Less than a year ago, Variety published a list of movies shot entirely on iPhones. Spoiler alert: it’s a pretty short list of mostly unsuccessful movies. Who can blame them, though? Unlike Soderbergh, most young filmmakers don’t have decades of experience and an Oscar-winning reputation to stake their claim on. Their movies, shot on an iPhone just like Soderbergh’s, get labeled cheap whereas Soderbergh’s is considered trendy.
However, change, no matter how incremental, is still change. That one of Hollywood’s most prolific working directors has committed to making movies on an iPhone is a notable shift in the tides. It wasn’t long ago that director Sean Baker, whose 2017 film The Florida Project gained some awards traction, brought his iPhone film Tangerine to Sundance.
Tangerine was a significant milestone, marking one of the first full length movies to be shot entirely on an iPhone. However, after Baker abandoned the practice for his next film, it sent a message was that Tangerine was a just test of a new technique. Soderbergh, on the other hand, has demonstrated a clear interest in continuing to use iPhones as a way of making movies easier and faster.
So, while Netflix’s unceremonious release of High Flying Bird is likely a byproduct of the company’s inability to effectively market their massive volume of “original content,” it’s striking how, like Soderbergh, they are actively using new technologies to poke holes in traditional institutions that have long defined how movies are made, distributed, and watched.
The way both Netflix and Soderbergh are challenging the system is not unlike the way the protagonist in High Flying Bird seeks to challenge the NBA. Wrapped up in the movie’s story about an NBA lockout is one man’s love of the game and his desire to reclaim that game from the business owners and league leadership and give it back to the players.

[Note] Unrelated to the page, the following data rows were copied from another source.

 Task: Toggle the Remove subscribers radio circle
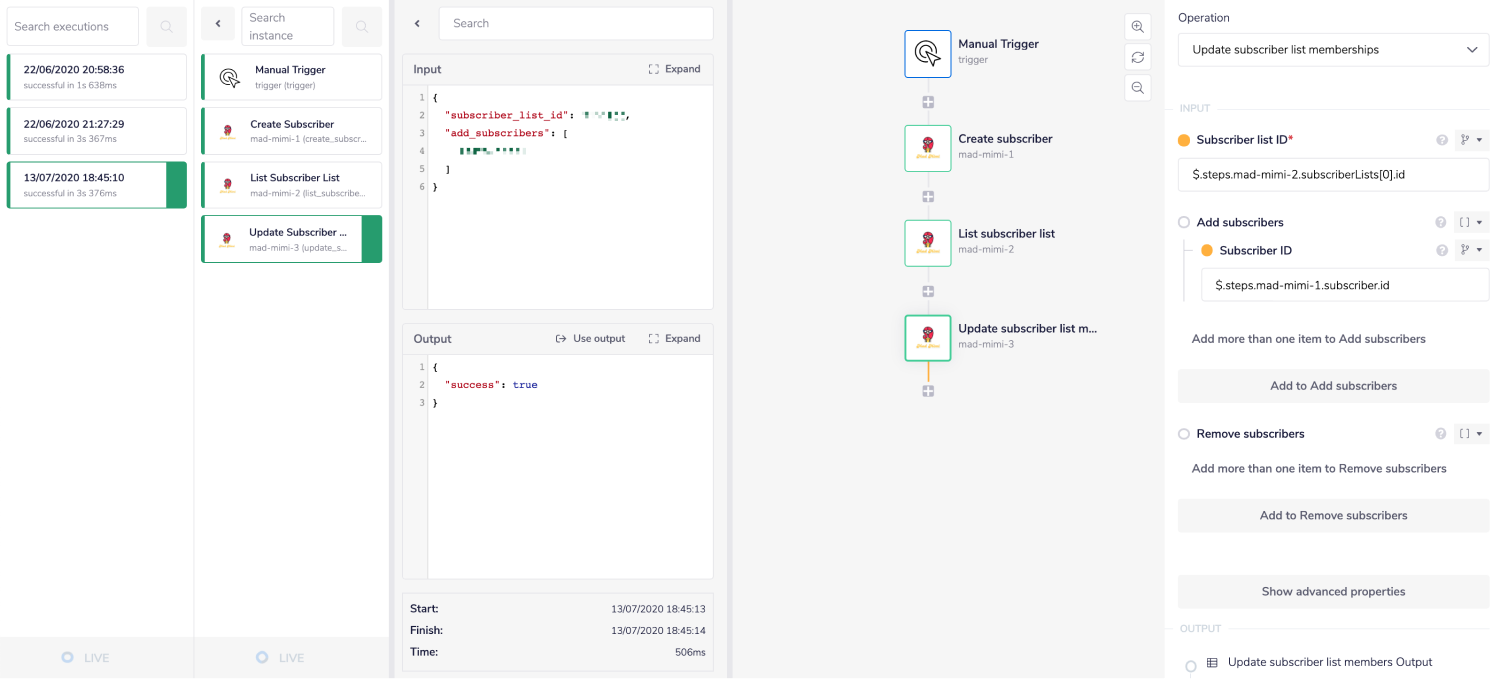click(x=1184, y=434)
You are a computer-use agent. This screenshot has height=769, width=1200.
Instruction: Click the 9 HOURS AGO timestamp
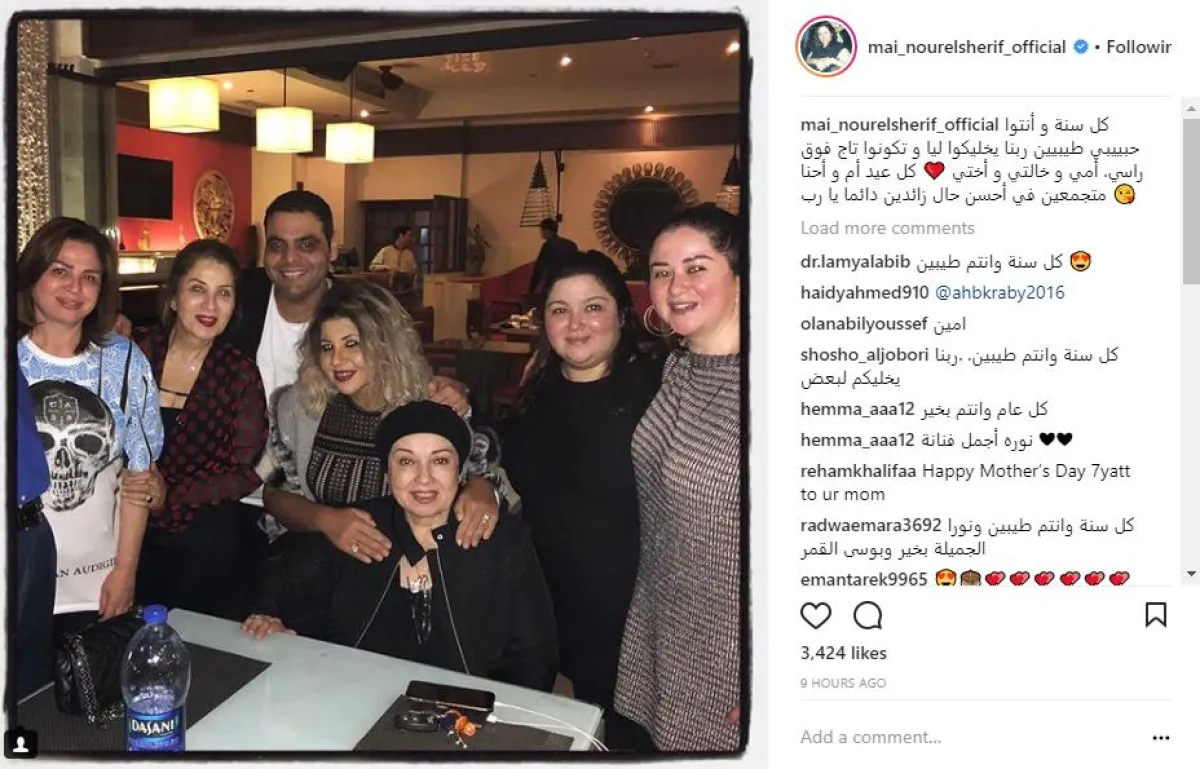click(843, 683)
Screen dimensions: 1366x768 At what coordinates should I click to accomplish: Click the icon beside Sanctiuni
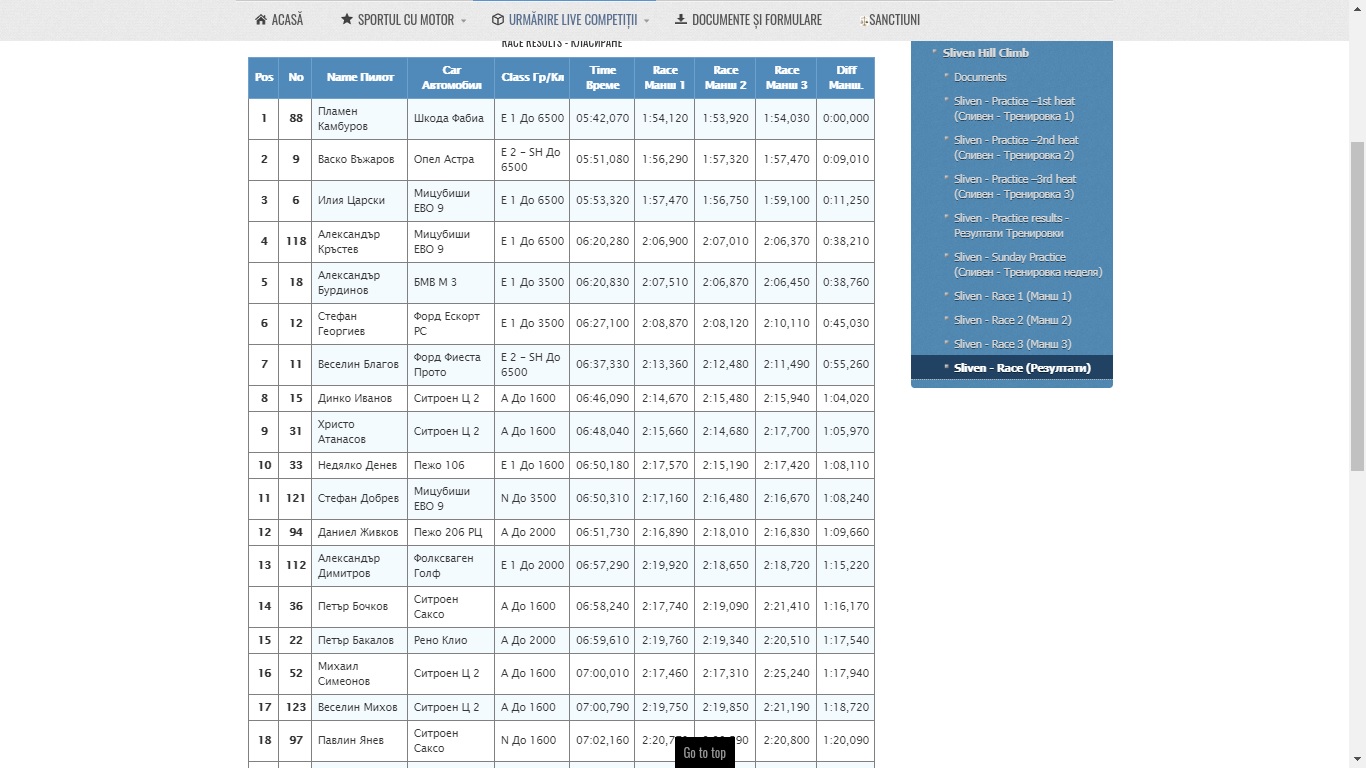[864, 21]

In the midst of a lockout, Ray Burke forges a coupe to steal the game for the players and remind those big, bad business owners that their industry is still a game and games are meant to be played. Interestingly enough, this isn’t far from the game that Soderbergh and Netflix are playing.
It remains to be seen whether this is a game they can win, but it’s a competition that benefits viewers like us.